Updated Tue. Apr. 25 2006 11:29 PM ET
CTV.ca News Staff
The Bank of Canada boosted its trend-setting overnight rate by a quarter of a percentage point to four per cent on Tuesday.
The latest hike will impact the prime interest rate charged by commercial banks, affecting variable mortgage rates, as well as the cost of car loans and lines of credit.
This marks the sixth consecutive rate increase by the Bank of Canada since last summer -- when it was 2.5 per cent -- and some are wondering how many more rate hikes could be on the way.
In its statement today, central bankers said 'some modest further increase in the policy interest rate may be required to keep aggregate supply and demand in balance and inflation on target over the medium term.'
The Bank of Canada said the global economy is strong. 'At the same time, global competition and the past appreciation of the Canadian dollar continue to pose challenges for a number of sectors of the economy.'
Meanwhile, the core inflation rate appears to be staying within the central bank's target band of one to three per cent.
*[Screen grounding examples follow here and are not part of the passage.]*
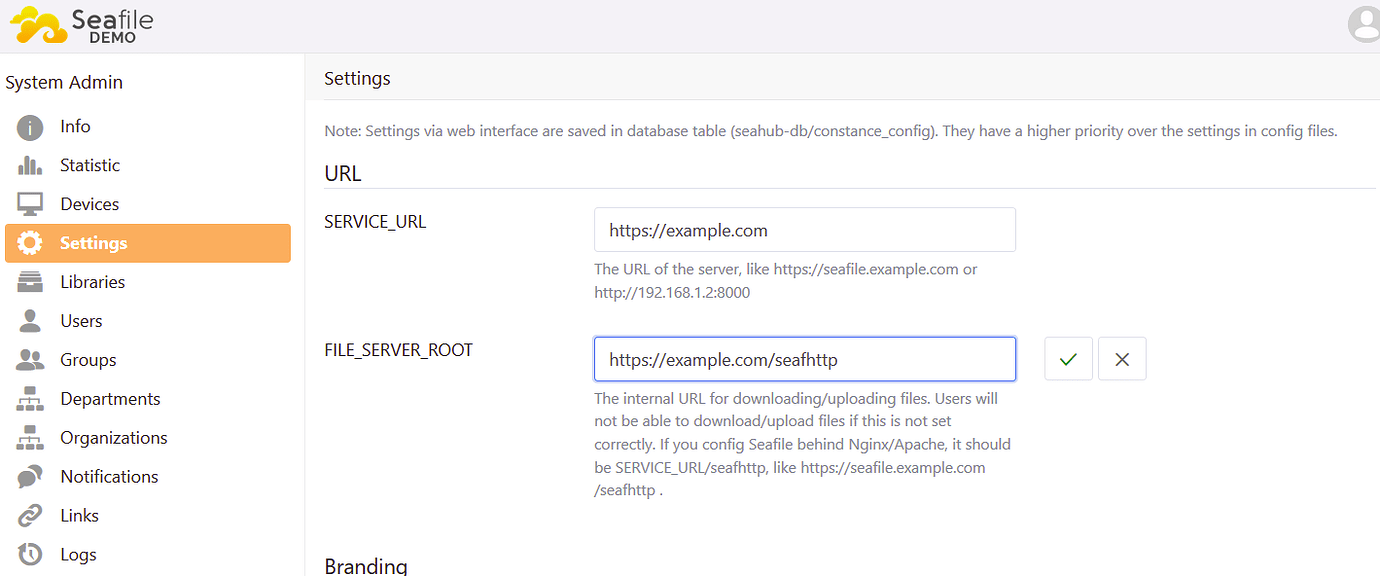Confirm FILE_SERVER_ROOT with the green checkmark
Screen dimensions: 1380x576
point(1068,358)
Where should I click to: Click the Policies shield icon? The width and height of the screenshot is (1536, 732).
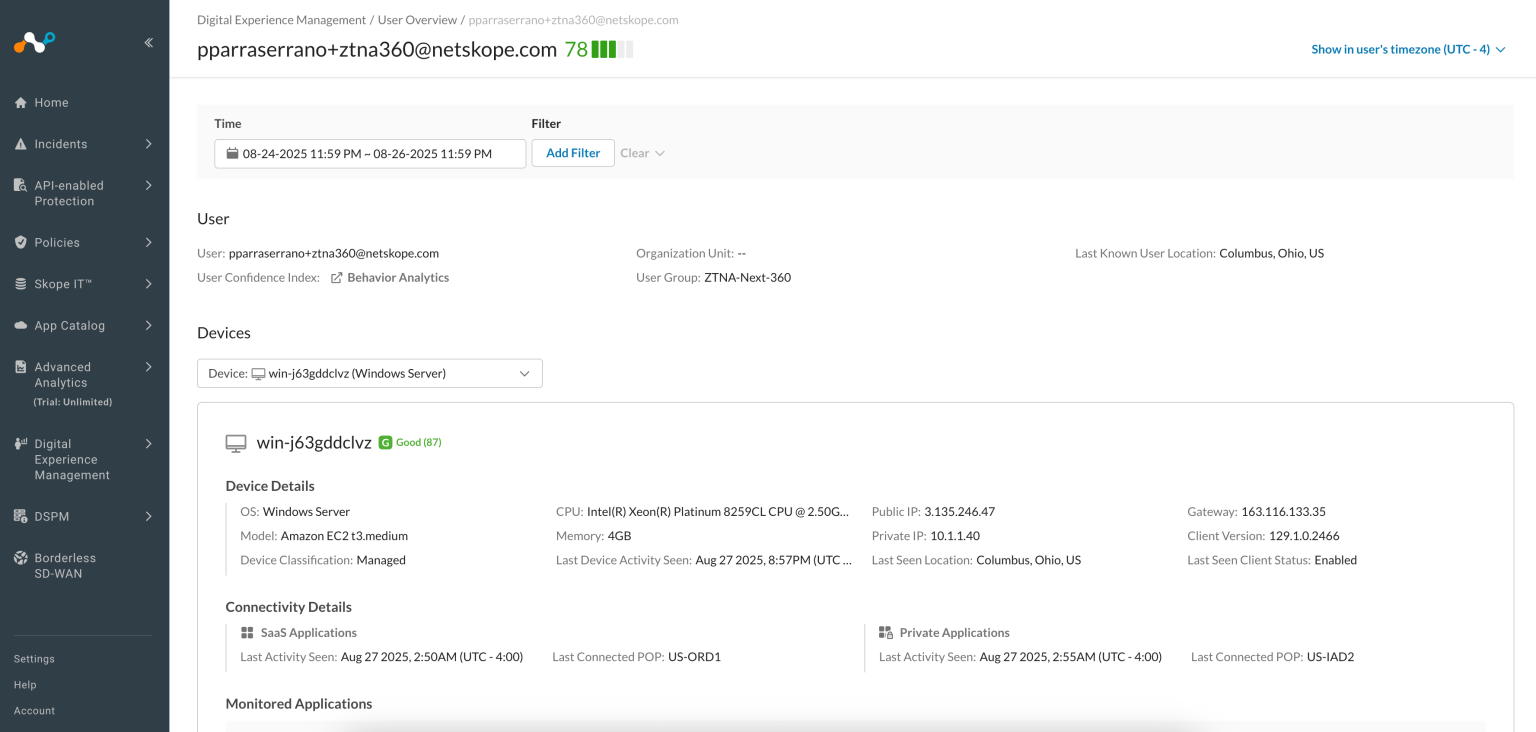click(20, 242)
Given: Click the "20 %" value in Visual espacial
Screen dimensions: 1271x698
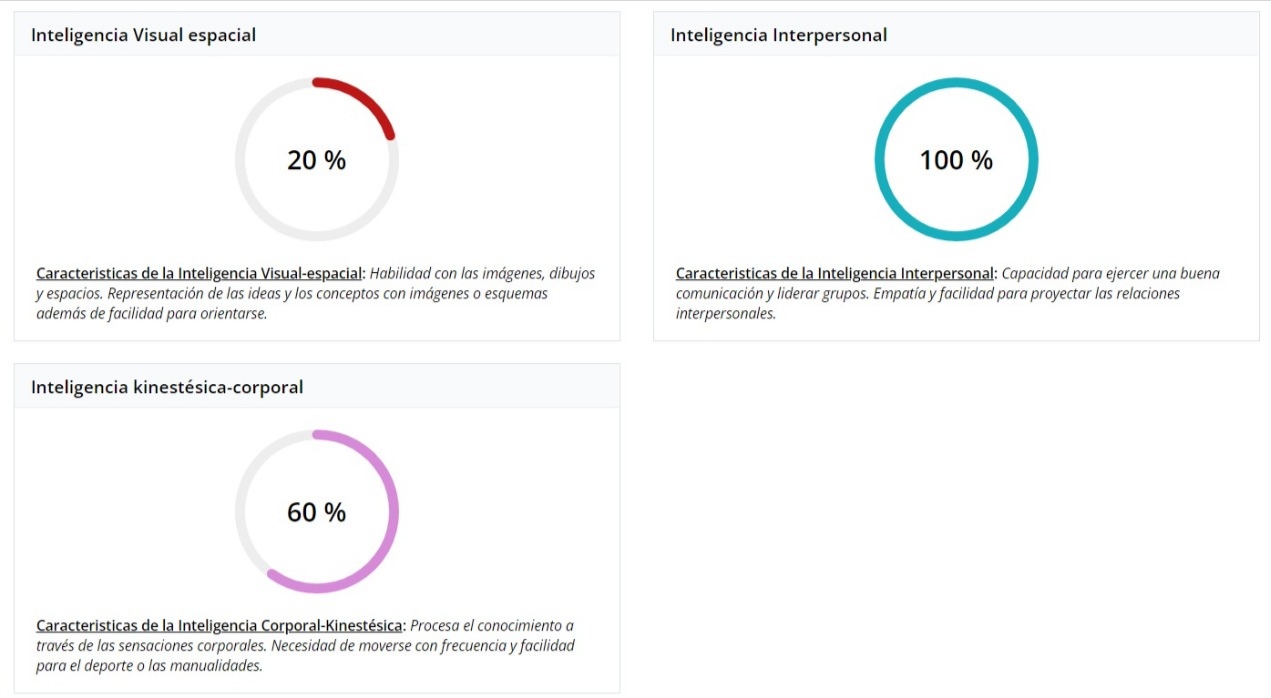Looking at the screenshot, I should (316, 160).
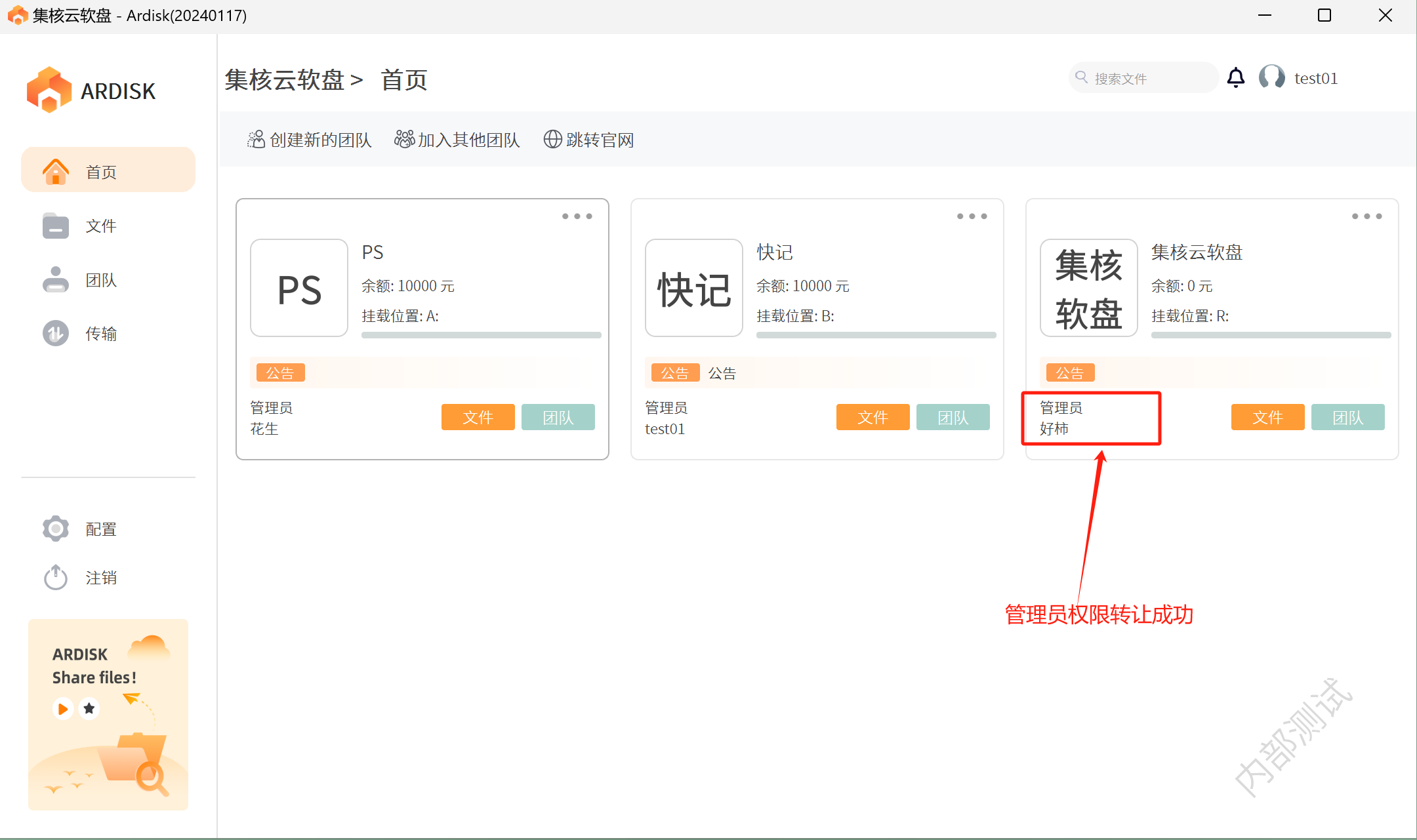Click the notification bell icon
This screenshot has width=1417, height=840.
click(1236, 78)
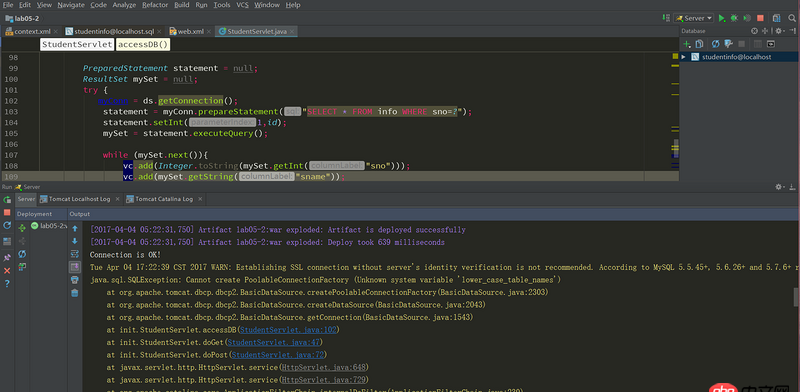This screenshot has width=800, height=392.
Task: Run the Server configuration with the green arrow
Action: (x=721, y=18)
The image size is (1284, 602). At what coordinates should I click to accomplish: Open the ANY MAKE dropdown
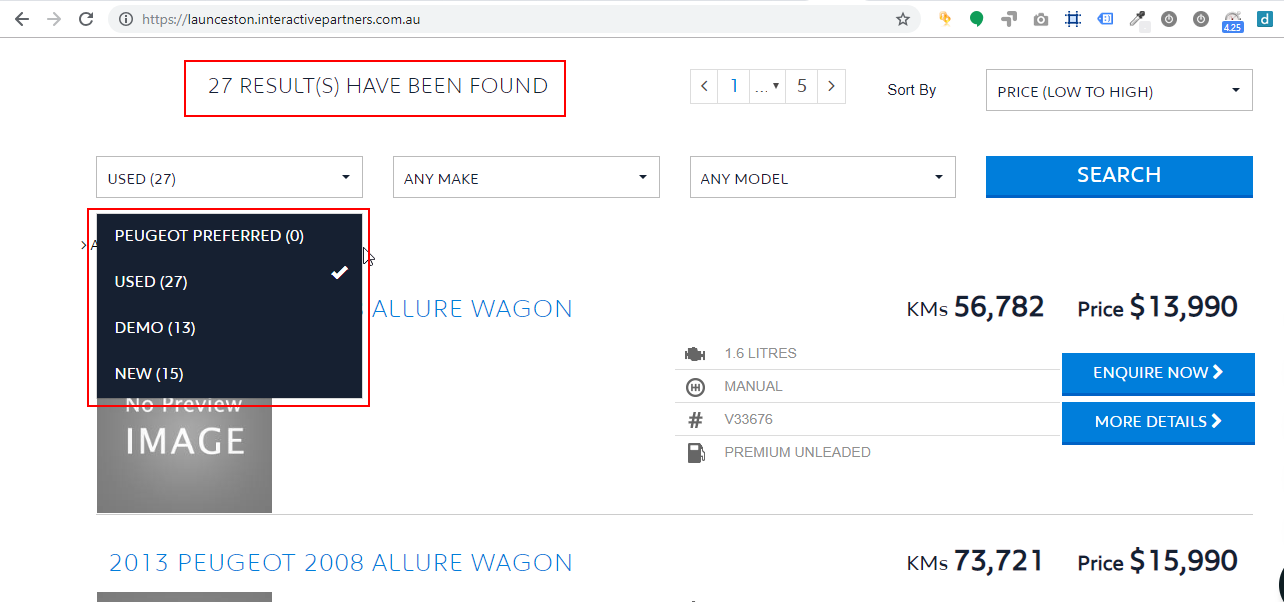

Data released last week shows core inflation held steady at 1.7 per cent in March.
Canada's annual inflation rate remained unchanged at 2.2 per cent in March as higher gasoline prices were offset by lower prices for computer gear and clothing.
'Against this backdrop, the Bank decided to raise its target for the overnight rate,' said central bankers.
CTV's business editor Linda Sims said this probably means at least one rate hike is likely on the way. However, the rate is still quite low, compared to historic levels.
'We have got good job growth and decent economic growth in this country," Sims told CTV Newsnet.
"It will not put much of a crimp on the economy, including the housing market, going forward."
The next announcement on the overnight rate is scheduled for May 24.
Looking forward, the Bank of Canada predicts the Canadian economy will grow by 3.1 per cent in 2006, 3.0 per cent in 2007, and 2.9 per cent in 2008.